Trachiniae

Sophocles

Sophocles the plays and fragments, Part 5: The Trachiniae. Jebb, Richard Claverhouse, Sir, translator. Cambridge: Cambridge University Press, 1892.

  1. Will you indeed give me the honest truth?
Lichas
  1. Yes, be great Zeus my witness—in anything that I know.
Deianeira
  1. Who is the woman, then, whom you escorted here?
Lichas
  1. She is Euboean. But whose offspring, I cannot say.
Messenger
  1. You there, look at me.
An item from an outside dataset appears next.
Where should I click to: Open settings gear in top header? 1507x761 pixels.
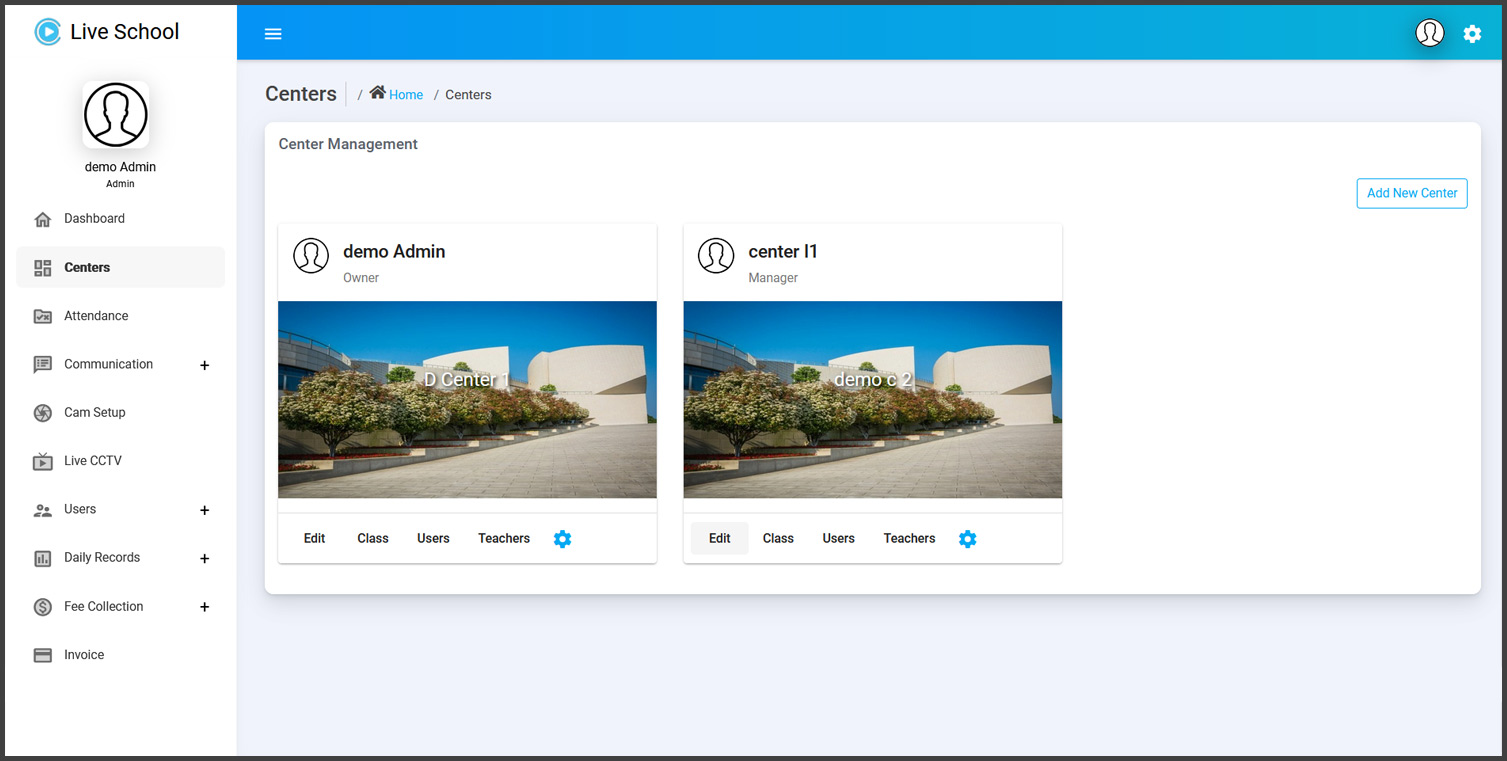(1472, 34)
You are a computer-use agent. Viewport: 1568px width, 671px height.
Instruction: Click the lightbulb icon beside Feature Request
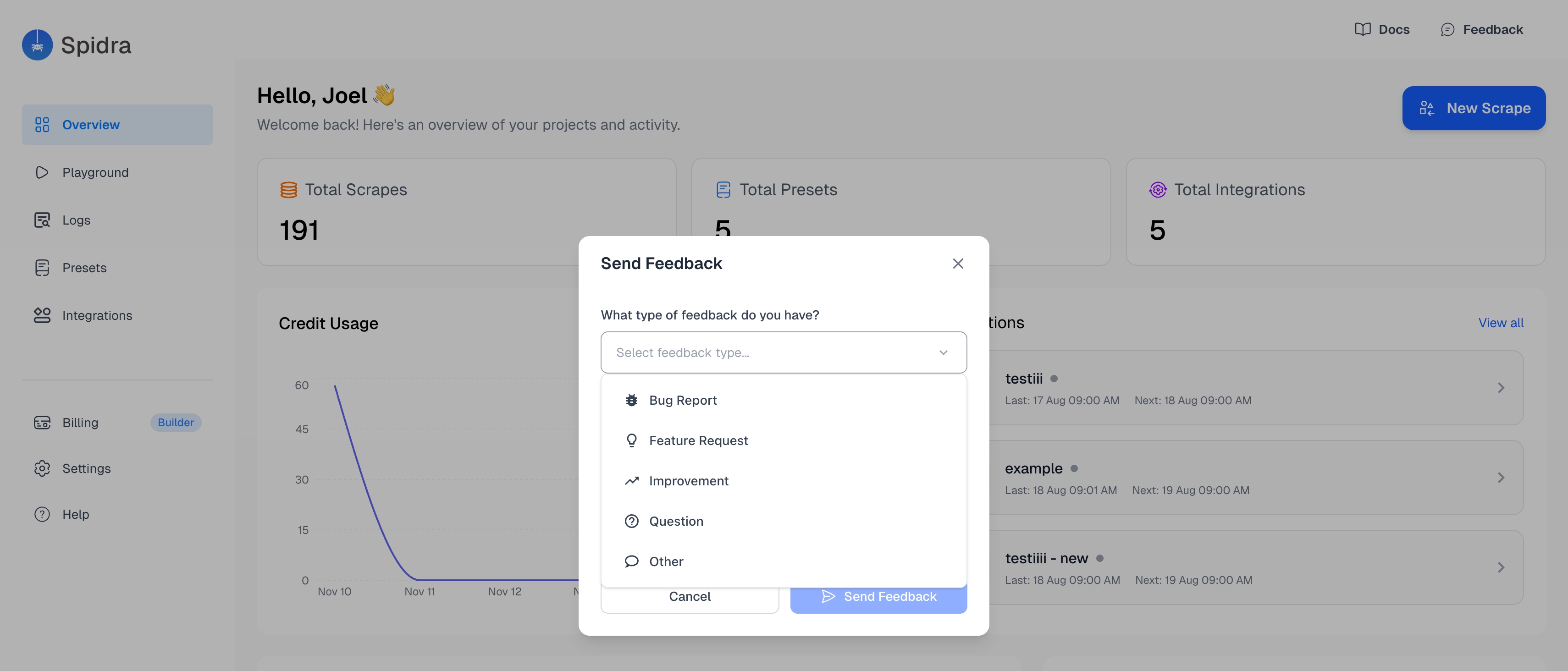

To whom do you think you speak?
Lichas
  1. And you, to what end have you asked me such a question?
Messenger
  1. Dare to answer my question, if you are sensible.
Lichas
  1. I speak to the royal Deianeira, daughter of Oeneus, wife of Heracles and, unless my eyes deceive me, my mistress.
Messenger
  1. The very word that I wished to hear from you—you admit that she is your mistress?
Lichas
  1. Yes, it is only right to do so.
Messenger
  1. Well, then, what penalty would you think it right to pay, if you should be found to be behaving wrongly towards her?
Lichas
  1. Wrongly? What fiction have you created?
Messenger
  1. None. Rather it is you, to be sure, who do this.
Lichas
  1. I am leaving—I was foolish to listen to you so long.
Messenger
  1. No, not until you have answered a small question.
Lichas
  1. Speak, if you require something. You are not the silent type.
Messenger
  1. That captive, whom you escorted into the house, you know whom I mean?
Lichas
  1. Yes. But why do you ask?
Messenger
  1. Did you not avow that she, on whom you look as if in ignorance,
  2. was Iole, the seed of Eurytus, your captive?